Decía Albert Camus que las mejores lecciones sobre la moral y los hombres las había aprendido del fútbol. El domingo vivimos un buen ejemplo de esa pedagogía futbolística. Vimos dos formas de entender el partido, la de una selección que quería jugar para ganar, y la de otra que quería ganar, aunque eso significara renunciar al juego. No es el único caso, ni el más exagerado, hemos visto muchos partidos así. No hay una verdad científica que nos ayude a elegir una estrategia u otra, son apuestas. Las dos pueden dar la victoria, siempre tan caprichosa, pero sólo una da emoción y belleza: la que nace de de ir a por los goles, de intentarlo una y otra vez, de arriesgar, de fallar y, a veces, recibir un contragolpe demoledor. Hay equipos que ponen ahí, en el contragolpe, su esperanza de victoria. No confían en sus aciertos, sino en los errores del contrario. No aman el juego, sino el resultado. Por supuesto son equipos que también ganan, pero de ellos se podría decir lo mismo que decía Max Weber de los modernos seres humanos que actúan racionalmente en el mundo, pero cuya racionalidad es sólo instrumental, parcial, de cortas miras: son «especialistas sin espíritu, gozadores sin corazón».

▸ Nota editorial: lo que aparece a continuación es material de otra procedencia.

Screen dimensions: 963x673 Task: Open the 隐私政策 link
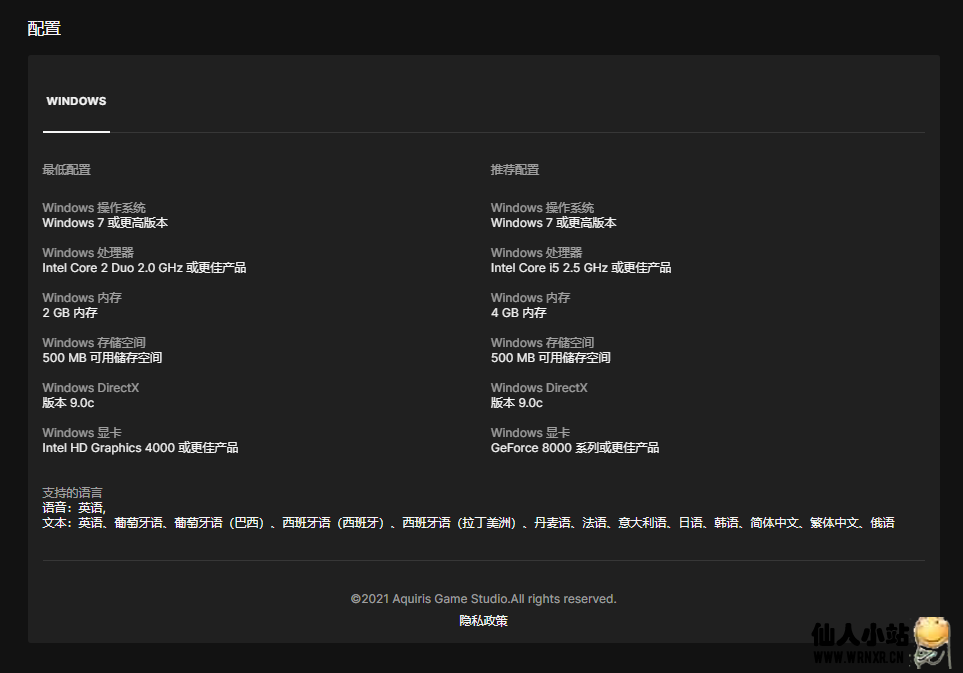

Frente a ese mundo de la racionalidad burocrática e instrumental, con éxitos contables, tan necesarios como insuficientes, incapaces de saciar de verdad nuestra sed de sentido, Max Weber oponía el carisma. El carisma es esa fuerza que no se puede fabricar, pero que cuando surge es capaz de reencantar el mundo, de devolverle su magia. En el Mundial, la selección española, la Roja, ha hecho una exhibición de espíritu y de corazón, tan carismática, que todos nos sentimos tocados por la fuerza de su magia.

Es imposible no sentirse aludido por el efecto de unidad que producen el tormento compartido de los ciento veinte minutos agónicos de la final y el éxtasis del gol de Iniesta, un gol que guardaba en sus entrañas y que había soñado de una manera tan distinta a la de todos. Una unidad, como mínimo, diferente de aquella que reclama el Tribunal Constitucional en su sentencia sobre el Estatut. La del domingo es una unidad viva, palpitante, que nace de un amor sin papeles, de un sentimiento que la hace más confiada, menos celosa de las diferencias, más orgullosa de su diversidad plural. No es la misma unidad, como no representan lo mismo las banderas españolas que he visto colgadas estos días en los bloques de la Cruz de Humilladero, del Paseo de los Tilos o del Nuevo San Andrés que las que durante muchos años vi en el Barrio de Salamanca de Madrid o en las manifestaciones contra las leyes sobre la interrupción del embarazo en la Plaza de Colón de la capital de España.

El domingo el fútbol también nos tenía reservada la insospechada magia del beso de Casillas a Sara Carbonero, un beso como el de Gustav Klimt, como el de Rodin, como el del marinero y la enfermera de Times Square, como el de Robert Doisneau, como los de Cinema Paradiso. En fin, ¿qué les voy a contar?